A new state gross production tax proposal pitched by Oklahoma City’s big three oil companies has the tentative support of the governor and Senate leadership, but is being criticized by a prominent Tulsa oilman and banker as being overly generous to the oil and gas industry at the expense of state services.
Whether it ultimately will be approved by the Legislature remains in doubt.
Leaders of Devon Energy, Chesapeake Energy Corp. and Continental Resources Inc. told The Oklahoman they have submitted a unified proposal to state negotiators.
That proposal calls for permanently setting Oklahoma’s gross production tax rate at 2 percent for the first 48 months on all new wells, regardless of whether they are horizontal or vertical, followed by a 7 percent tax rate for the remainder of each well’s production.
“The governor is inclined to support the concept and thanks the industry and Legislature for collaborating in the review process we recommended last summer,” said Preston L. Doerflinger, the governor’s secretary of finance.
Senate President Pro Tem Brian Bingman, R-Sapulpa, said he also likes the proposal.
“I think it’s a very fair and reasonable proposal,” Bingman said, adding that he has presented the proposal to Senate Republican caucus members and believes it was “received very favorably.”
House Speaker Jeff Hickman was more noncommittal.
“The plan the oil and gas industry has come forward with is one among several that have been discussed this session,” said Hickman, R-Fairview, who has been directly involved in negotiations in behalf of the House. “The energy industry is a crucial part of Oklahoma’s economy and job market, and ultimately, the Legislature has to make a decision about the incentives that are set to expire next year.”
Even if the industry’s basic proposal is accepted, there are still details to be worked out, officials said. Among those details are whether the 2 percent tax rate would jump back to 7 percent earlier than 48 months if a well has earned enough money to pay for itself, and how revenues from the 2 percent tax would be distributed between counties, schools and the state.
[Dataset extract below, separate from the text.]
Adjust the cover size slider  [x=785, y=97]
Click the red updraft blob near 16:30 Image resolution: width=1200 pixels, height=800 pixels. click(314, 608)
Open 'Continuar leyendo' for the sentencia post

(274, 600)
Currently, Oklahoma’s basic gross production tax rate on oil and natural gas stands at 7 percent, but for several years a tax incentive has been in effect that lowers the tax rate to 1 percent for the first 48 months of production from a new horizontal well, rising to 7 percent for the remainder of the well’s producing life. Under the law, the 1 percent tax goes entirely to counties and school programs and the state receives no money from new horizontal oil and gas wells for 48 months. Vertical wells pay the 7 percent tax rate from the beginning.
The law’s effects
Larry Nichols, executive chairman of Devon, predicted the proposed change would be either revenue neutral to the state and oil and gas industry or would more likely result in a modest tax increase on the industry. Companies that concentrate on vertical drilling would see a tax decrease, while companies like the big three that almost solely in horizontal drilling would see a tax increase, he said.
About 87 percent of wells now being drilled in Oklahoma are horizontal wells, said Harold Hamm, chairman and CEO of Continental Resources.